Je descends une volée de marches, ce qui est préférable à une volée de bois vert, et je suis stoppé dans ma descente par une charmante petite dame derrière un guicheton qui m’annonce qu’on doit douiller un prix d’entrée pour avoir droit aux Vierges du Rhin. Je m’exécute. Nouvelle volée d’escalier. La Grande Cave est un établissement vraiment curieux. Il figure un immense tonneau. La salle a la forme d’un tonneau, ainsi que la scène. Et les tables sont des tonneaux. Il y a une galerie au premier étage où se pressent quelques jeunes gens qui n’ont pas les moyens de consommer et des bourgeois cossus bouffent en bas ou fument des cigares longs comme des baguettes de chef d’orchestre.
Je jette un regard à la galerie du haut de l’escalier monumental. Je ne vois pas Mathias… Alors je descends et m’installe à une table près d’un pilier.
Les Vierges du Rhin font rage (et désespoir) sur la scène. Leur moyenne d’âge doit être de soixante-quatorze ans environ. La violoniste qui dirige l’orchestre a une tête qui lui permettrait de postuler à l’emploi de Madame Pipi dans des gogues aussi souterraines que la Grande Cave.
Elle joue comme si elle était dans une cour et son violon, suivant ses mouvements d’archet, lui décroche son râtelier que je m’attends à voir choir sur l’instrument d’une minute à l’autre.

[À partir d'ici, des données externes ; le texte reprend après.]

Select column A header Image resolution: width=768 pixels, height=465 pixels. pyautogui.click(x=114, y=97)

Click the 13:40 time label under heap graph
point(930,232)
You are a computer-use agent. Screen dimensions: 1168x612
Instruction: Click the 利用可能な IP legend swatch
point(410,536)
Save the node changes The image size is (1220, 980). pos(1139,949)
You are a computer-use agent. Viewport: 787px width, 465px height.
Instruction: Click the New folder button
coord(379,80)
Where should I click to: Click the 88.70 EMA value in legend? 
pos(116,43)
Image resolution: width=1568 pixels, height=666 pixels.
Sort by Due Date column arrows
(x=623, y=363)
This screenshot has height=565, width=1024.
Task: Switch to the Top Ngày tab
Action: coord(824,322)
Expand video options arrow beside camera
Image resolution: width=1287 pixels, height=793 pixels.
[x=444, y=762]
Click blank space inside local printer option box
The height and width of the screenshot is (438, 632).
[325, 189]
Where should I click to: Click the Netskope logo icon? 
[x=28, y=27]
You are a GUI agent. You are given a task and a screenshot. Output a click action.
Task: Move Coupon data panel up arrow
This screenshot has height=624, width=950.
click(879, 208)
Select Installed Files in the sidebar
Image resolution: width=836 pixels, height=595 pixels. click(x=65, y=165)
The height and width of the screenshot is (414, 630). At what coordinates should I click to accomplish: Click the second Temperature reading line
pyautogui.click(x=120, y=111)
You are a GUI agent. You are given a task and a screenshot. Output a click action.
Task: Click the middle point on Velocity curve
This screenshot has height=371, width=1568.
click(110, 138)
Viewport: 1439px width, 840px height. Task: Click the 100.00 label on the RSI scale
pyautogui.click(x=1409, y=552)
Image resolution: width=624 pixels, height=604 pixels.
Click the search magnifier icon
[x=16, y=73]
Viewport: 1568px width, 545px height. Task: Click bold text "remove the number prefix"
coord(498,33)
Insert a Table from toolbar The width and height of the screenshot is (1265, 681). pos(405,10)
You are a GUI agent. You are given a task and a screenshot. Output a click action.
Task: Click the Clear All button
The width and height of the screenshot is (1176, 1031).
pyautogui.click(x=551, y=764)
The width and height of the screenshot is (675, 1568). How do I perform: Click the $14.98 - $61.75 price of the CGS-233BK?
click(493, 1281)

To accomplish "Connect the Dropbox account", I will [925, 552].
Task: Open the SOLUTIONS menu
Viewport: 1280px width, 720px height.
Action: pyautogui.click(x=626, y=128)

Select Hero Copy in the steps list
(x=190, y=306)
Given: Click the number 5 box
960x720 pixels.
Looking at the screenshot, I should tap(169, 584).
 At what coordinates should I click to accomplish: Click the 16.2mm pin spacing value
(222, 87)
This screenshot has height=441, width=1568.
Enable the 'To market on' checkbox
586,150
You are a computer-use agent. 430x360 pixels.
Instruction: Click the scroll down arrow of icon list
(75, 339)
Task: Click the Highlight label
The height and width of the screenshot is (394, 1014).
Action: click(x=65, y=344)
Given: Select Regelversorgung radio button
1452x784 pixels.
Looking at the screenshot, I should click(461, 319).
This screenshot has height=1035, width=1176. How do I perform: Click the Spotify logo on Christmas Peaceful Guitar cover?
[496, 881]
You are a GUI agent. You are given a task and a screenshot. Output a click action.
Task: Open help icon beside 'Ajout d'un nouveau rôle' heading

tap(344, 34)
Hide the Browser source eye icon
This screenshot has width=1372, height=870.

Mais ça n’est pas la chose de la mélodie qui m’a amené laga. Je regarde dans la salle et, m’étant penché, j’ai l’indicible honneur d’apercevoir Mathias à une table. Il est de profil par rapport à moi et il se trouve en compagnie d’une fille qui me tourne le dos. Si j’en juge d’après leur attitude, ils ne sont pas en froid. Mon pote tient la main de sa bergère et la bécote goulûment. Décidément, j’ai eu tort de m’alarmer. Les gens du réseau Mohari sont plus fortiches et plus patients que je ne l’estimais. Ils laissent Mathias suivre son petit bonhomme de chemin parce qu’ils ont l’intention de se servir de lui, le moment venu.